Great Ingredients Make Anything Great

I love lasagna. So indulge my lasagna analogy as I explain my thoughts on the importance of a data management initiative.

There’s a wonderful Italian deli in my neighborhood. I feel so much potential (and mouth-watering hunger) when I visit, and I’m surrounded by its fantastic ingredients. If I go to that store today and buy handmade sheets of pasta, fresh ricotta cheese, vine-ripened tomatoes, garlic, freshly hatched eggs, locally sourced ground beef, spinach, just-picked herbs, and so forth, I could come home and make a great dinner to serve tonight. I’d plan on using my new cooktop and cookware. I’d even break out my best flatware and fine china for serving. It would be a dinner worthy of my dearest friends. What a fantastic evening!

But what if I went to the store today, got all those ingredients, and then left them sitting on the counter for six weeks? After six weeks, if the smell hadn’t already driven me from my house, I might still be able to assemble a lasagna, but it wouldn’t be edible. My friends wouldn’t be too happy with me if I tried to serve them six-week-old, unrefrigerated beef.

The fact that I once had great ingredients no longer matters, and the fanciest of dishes and serving utensils doesn’t make this dinner any more palatable.

Same ingredients, same tools, same recipe, but dramatically different results.

Stale Data Is Like Stale Food

The issue, of course, is that my ingredients aren’t good anymore. They’ve turned rancid and gone stale. And just like fine foods, data can go stale, too. Age is just one of a number of factors that can negatively affect data quality. Old or incorrect name and address data impacts marketing efforts. Incomplete data about customers’ industries impacts sales territory planning. Poorly managed transaction data can lead to wildly inaccurate predictive models – which can lead to bad forecasts, investor disappointment, loss of market reputation, and worse.

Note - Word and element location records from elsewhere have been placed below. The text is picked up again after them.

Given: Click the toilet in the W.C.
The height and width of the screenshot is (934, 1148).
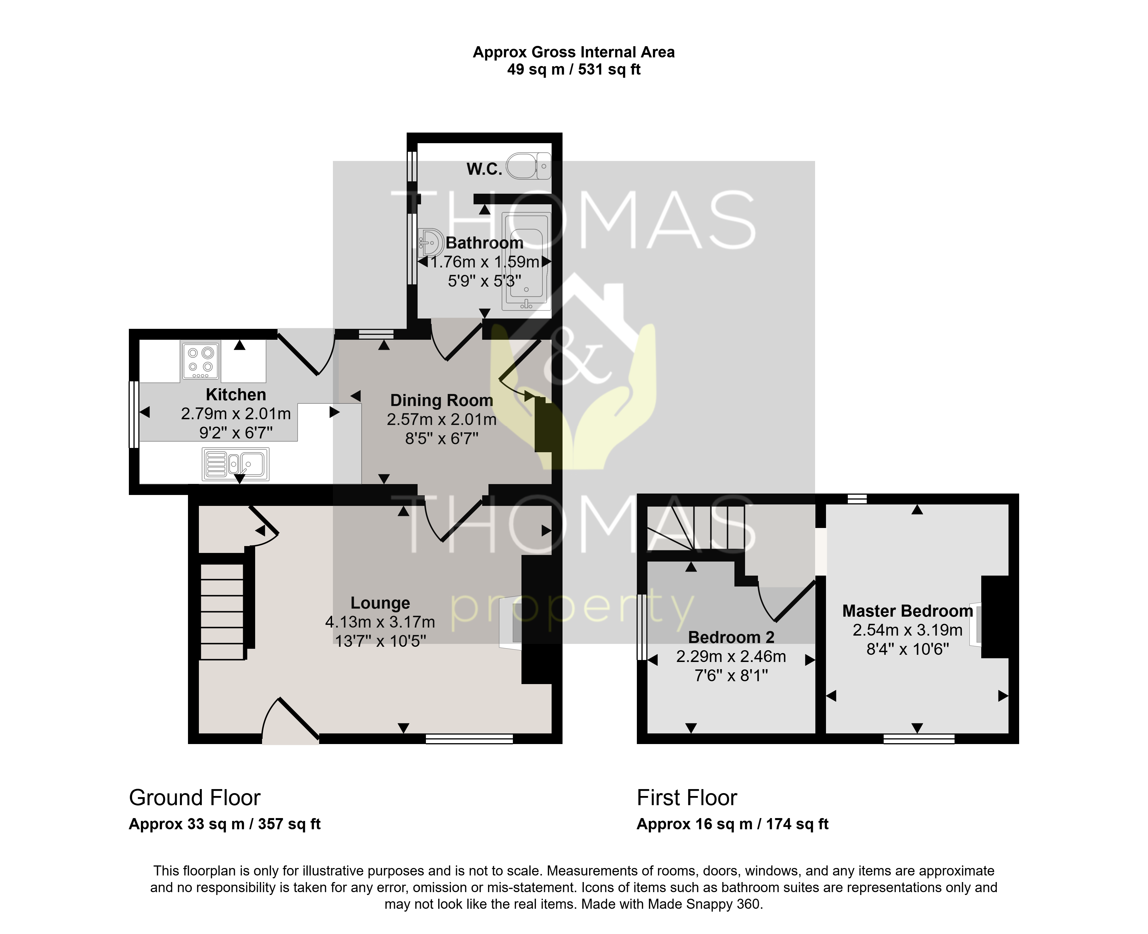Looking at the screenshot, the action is (529, 165).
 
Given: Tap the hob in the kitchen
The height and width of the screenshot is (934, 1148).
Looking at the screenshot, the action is (201, 360).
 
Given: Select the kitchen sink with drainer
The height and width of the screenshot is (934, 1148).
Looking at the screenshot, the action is (235, 464).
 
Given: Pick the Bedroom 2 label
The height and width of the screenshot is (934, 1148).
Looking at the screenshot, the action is (731, 637).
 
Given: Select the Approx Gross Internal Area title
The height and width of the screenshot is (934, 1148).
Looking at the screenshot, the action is (574, 52).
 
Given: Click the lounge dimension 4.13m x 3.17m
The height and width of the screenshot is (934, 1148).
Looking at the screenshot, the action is (380, 622).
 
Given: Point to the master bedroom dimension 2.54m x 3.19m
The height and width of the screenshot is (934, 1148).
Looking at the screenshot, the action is (907, 630).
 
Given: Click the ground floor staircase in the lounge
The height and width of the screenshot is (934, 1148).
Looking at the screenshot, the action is (222, 611).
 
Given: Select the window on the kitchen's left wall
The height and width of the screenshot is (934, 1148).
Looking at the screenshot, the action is (134, 414).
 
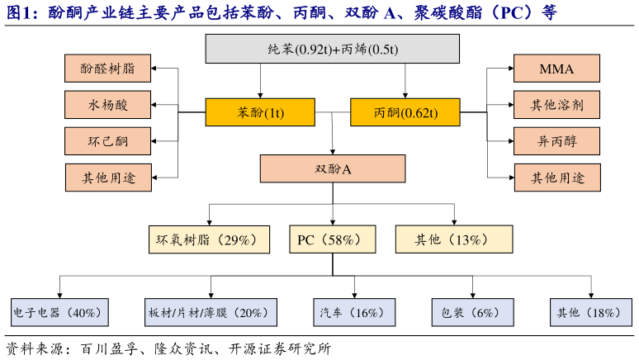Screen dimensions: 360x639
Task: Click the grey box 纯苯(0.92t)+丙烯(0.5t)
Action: point(333,50)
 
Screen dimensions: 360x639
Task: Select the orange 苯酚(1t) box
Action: point(260,112)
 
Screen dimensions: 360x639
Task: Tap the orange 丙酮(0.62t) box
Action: point(405,112)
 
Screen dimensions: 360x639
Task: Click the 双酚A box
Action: point(333,168)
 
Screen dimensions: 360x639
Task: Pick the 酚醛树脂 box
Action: point(108,69)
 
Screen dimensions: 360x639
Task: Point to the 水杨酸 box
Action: point(108,105)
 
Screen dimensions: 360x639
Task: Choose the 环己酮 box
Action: point(108,140)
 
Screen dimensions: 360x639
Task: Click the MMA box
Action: point(556,69)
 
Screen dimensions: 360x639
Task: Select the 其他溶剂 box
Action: point(556,105)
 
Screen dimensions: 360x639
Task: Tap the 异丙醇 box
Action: point(556,140)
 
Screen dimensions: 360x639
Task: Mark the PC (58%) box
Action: point(332,239)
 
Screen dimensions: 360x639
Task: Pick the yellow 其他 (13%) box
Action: point(452,239)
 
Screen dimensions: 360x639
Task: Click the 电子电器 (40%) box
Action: point(57,312)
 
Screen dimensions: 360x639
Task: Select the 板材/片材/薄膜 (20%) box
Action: point(211,312)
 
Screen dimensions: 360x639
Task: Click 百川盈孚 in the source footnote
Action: point(104,348)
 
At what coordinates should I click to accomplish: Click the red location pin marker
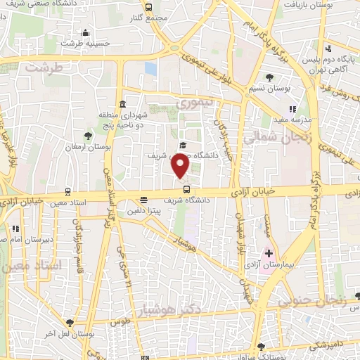181,166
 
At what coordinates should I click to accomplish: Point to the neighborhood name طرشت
44,68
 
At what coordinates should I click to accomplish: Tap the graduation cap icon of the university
183,145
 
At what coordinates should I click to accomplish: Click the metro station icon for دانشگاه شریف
186,188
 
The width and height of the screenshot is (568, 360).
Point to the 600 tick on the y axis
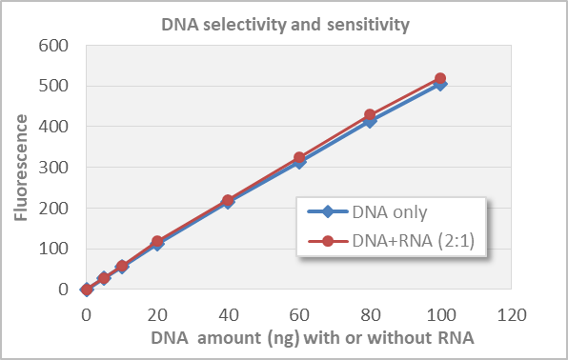tap(54, 45)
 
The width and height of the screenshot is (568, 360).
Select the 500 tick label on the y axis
tap(54, 86)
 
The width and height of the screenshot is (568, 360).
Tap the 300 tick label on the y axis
tap(54, 167)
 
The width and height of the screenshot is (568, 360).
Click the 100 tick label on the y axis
tap(54, 249)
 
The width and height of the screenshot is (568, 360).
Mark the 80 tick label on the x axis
tap(370, 311)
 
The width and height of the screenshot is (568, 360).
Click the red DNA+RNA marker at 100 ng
tap(440, 79)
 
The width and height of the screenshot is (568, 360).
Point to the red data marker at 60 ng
tap(299, 158)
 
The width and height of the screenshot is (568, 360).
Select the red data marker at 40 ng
tap(228, 201)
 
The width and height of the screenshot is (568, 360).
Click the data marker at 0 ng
tap(87, 290)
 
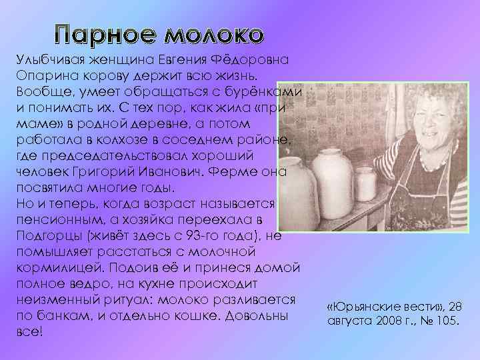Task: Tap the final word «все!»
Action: click(x=27, y=330)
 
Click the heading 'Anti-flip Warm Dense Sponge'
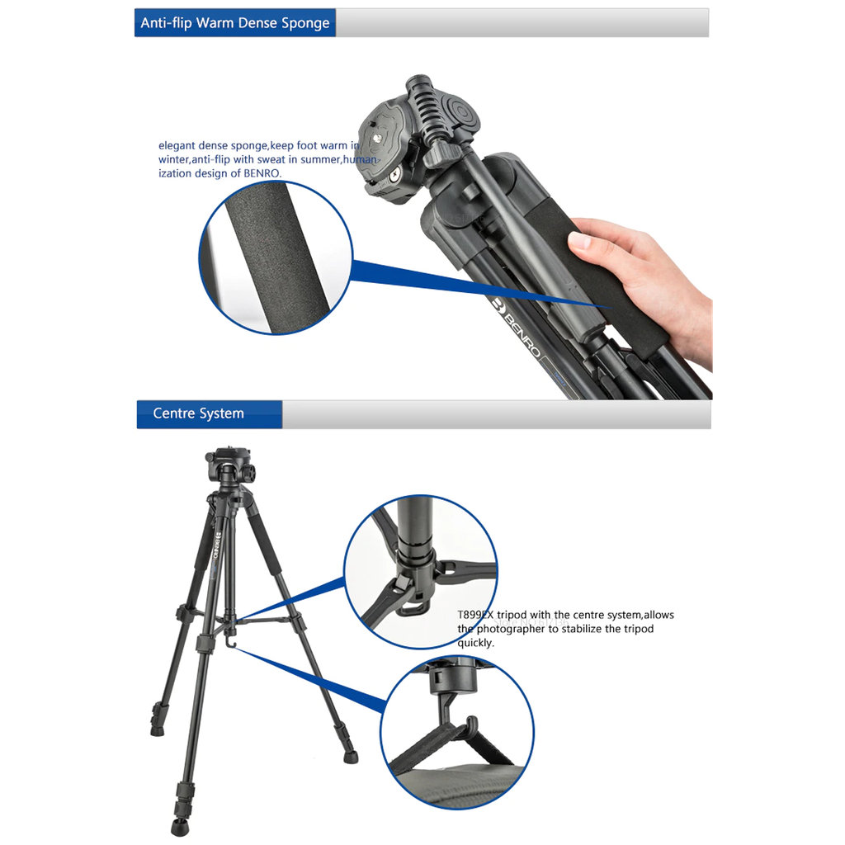tap(234, 23)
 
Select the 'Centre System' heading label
tap(199, 413)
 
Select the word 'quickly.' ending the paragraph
tap(476, 643)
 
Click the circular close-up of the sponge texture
tap(276, 257)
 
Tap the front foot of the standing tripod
tap(180, 826)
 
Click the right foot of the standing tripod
tap(350, 753)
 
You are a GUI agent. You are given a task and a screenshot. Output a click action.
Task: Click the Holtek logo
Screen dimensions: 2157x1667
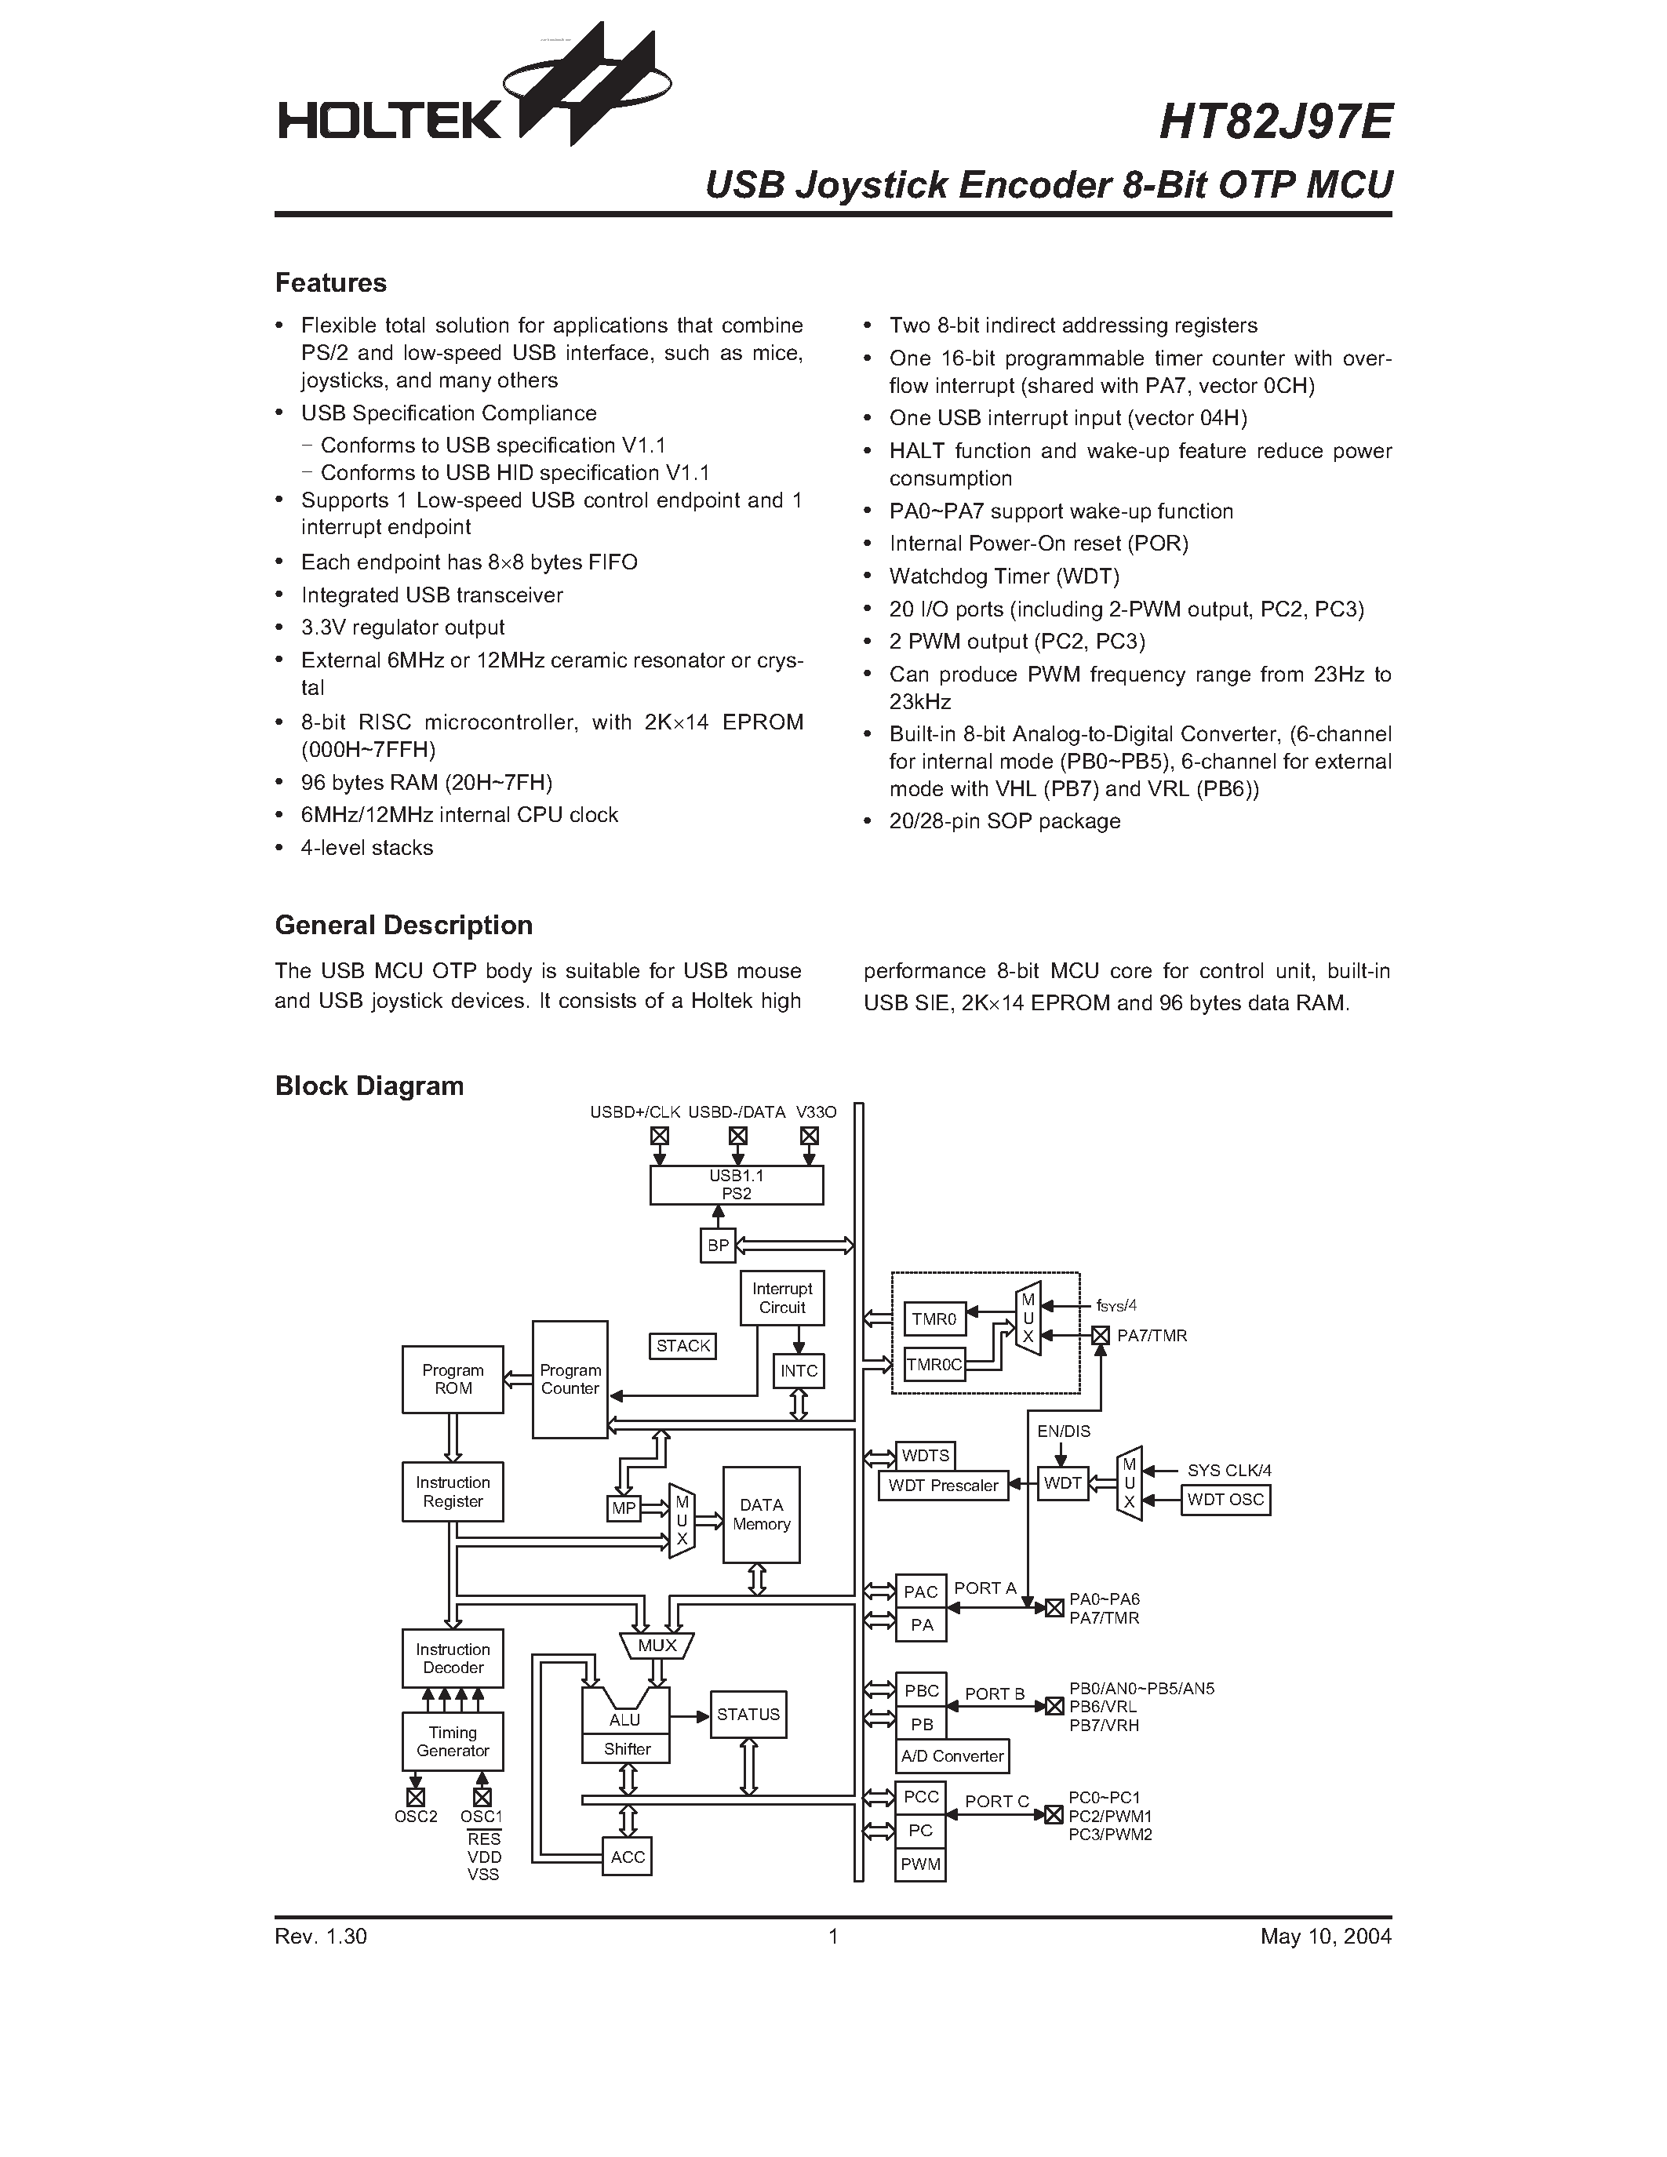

How much worse? As recently as June 2020, digital payments company Wirecard filed for insolvency and its CEO was arrested after auditors were unable to account for more than $2 billion. The company denies any wrongdoing. Could a potential explanation be an underlying data issue? Perhaps this could explain why, in 2017, Wirecard was moving money for a company that ceased to exist in 2012.

Consistent Definitions Count

Data is shared throughout an organization but often ends up siloed in department-specific applications and platforms. A master data strategy is needed to bring order and interoperability so the data can flow from system to system.

If I were to bake a loaf of bread to accompany my lasagna, it would be important to know whether the recipe was in imperial units or metric. When a recipe is clearly labeled (whether it uses cups or liters), the expectation is that anyone using that recipe, whatever their background and wherever they live, should expect the same results. Without clear labels, most baking efforts will turn out inedible.

Similarly, data governance provides a common understanding of data throughout the organization. One could look back to 1999, when NASA lost its Mars Orbiter. The reason? One group of engineers defined distance using imperial units of measurement and another was using the metric system. The numbers may have all been right, but because they never aligned on the units of measurements, the data wasn’t any good across systems.

In the end, failures can boil down to trying to use bad ingredients and expecting a satisfactory result.

Quality Data Drives Data-Driven Marketing

Data-driven marketing is dependent on quality data, and quality data is dependent on sound data management. Not having a data management strategy in place results in missed opportunities, lost revenue, and unrecognized potential in technology investments.